37. We have carefully considered all the Reports filed by the DGAP, submissions of the Respondent and other material placed on record and it is revealed that the Respondent is executing his “Orchard Avenue – 93” project under the Affordable Housing Scheme approved by the Government of Haryana under the Prime Minister Awas Yojana and is constructing both the residential and commercial It is also revealed that the Applicant No. 1 had complained to the Standing Committee on Anti-Profiteering on 29.09.2018 that the above Respondent was not passing on the benefit of ITC to him and was also charging GST from him on the pre-GST base price of Rs. 4,000/- per sq. ft. The above complaint was examined by the Standing Committee in its meeting held on 13.12.2018 and was forwarded to the DGAP for detailed investigation as per the provisions of Rule 129 (1) of the CGST Rules, 2017. The DGAP has conducted investigation in the above allegations levelled by the Applicant and vide his Report dated 12.06.2019 has stated that the Respondent had violated the provisions of Section 171 of the above Act by resorting to profiteering of an amount of Rs. 2,58,80,927/-.

38. The Respondent in his written submissions filed on 07.2019 has claimed that the Applicant No. 1 was not a flat owner in the present project and thus, he was not entitled to claim that the benefit of ITC in the pre and post GST period should be passed on to him. In this connection, it would be relevant to refer to Rule 128 (1) of the CGST Rules, 2017, under which an application alleging profiteering can be filed by an interested party or a commissioner or any other person. Therefore, though the Applicant No. 1 is not a recipient of service provided by the Respondent, he can still file an application under Rule 128 (1) of the Rules, alleging profiteering by the Respondent. Therefore, the above contention of the Respondent is not tenable.

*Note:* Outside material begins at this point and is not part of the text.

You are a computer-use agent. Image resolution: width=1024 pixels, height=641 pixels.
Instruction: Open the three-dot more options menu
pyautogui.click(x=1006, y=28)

39. The Respondent has further contended that the DGAP’s Report dated 12.06.2019 had recorded incorrect findings by stating that he had benefited from additional ITC to the tune of 2.72% of the turnover, as this finding was based on the average method applied by  the DGAP on his own accord. However, perusal of Table B of the above Report shows that the ratio of CENVAT and VAT for the period between April, 2016 to June, 2017 has been calculated on the basis of the figures reflected by the Respondent in his Service Tax and the VAT Returns filed during the above period. Similarly, the computation of ratio of ITC to turnover for the period from July, 2017 to December, 2018 is based on the details supplied by the Respondent himself. The Respondent  had also supplied the details of the total saleable carpet area and the total sold area relevant to the turnover for both the above periods. Moreover, both the above ratios are based on the actual mathematical computations and not on averages as has been claimed by the Respondent and hence, the above claim of the Respondent is incorrect.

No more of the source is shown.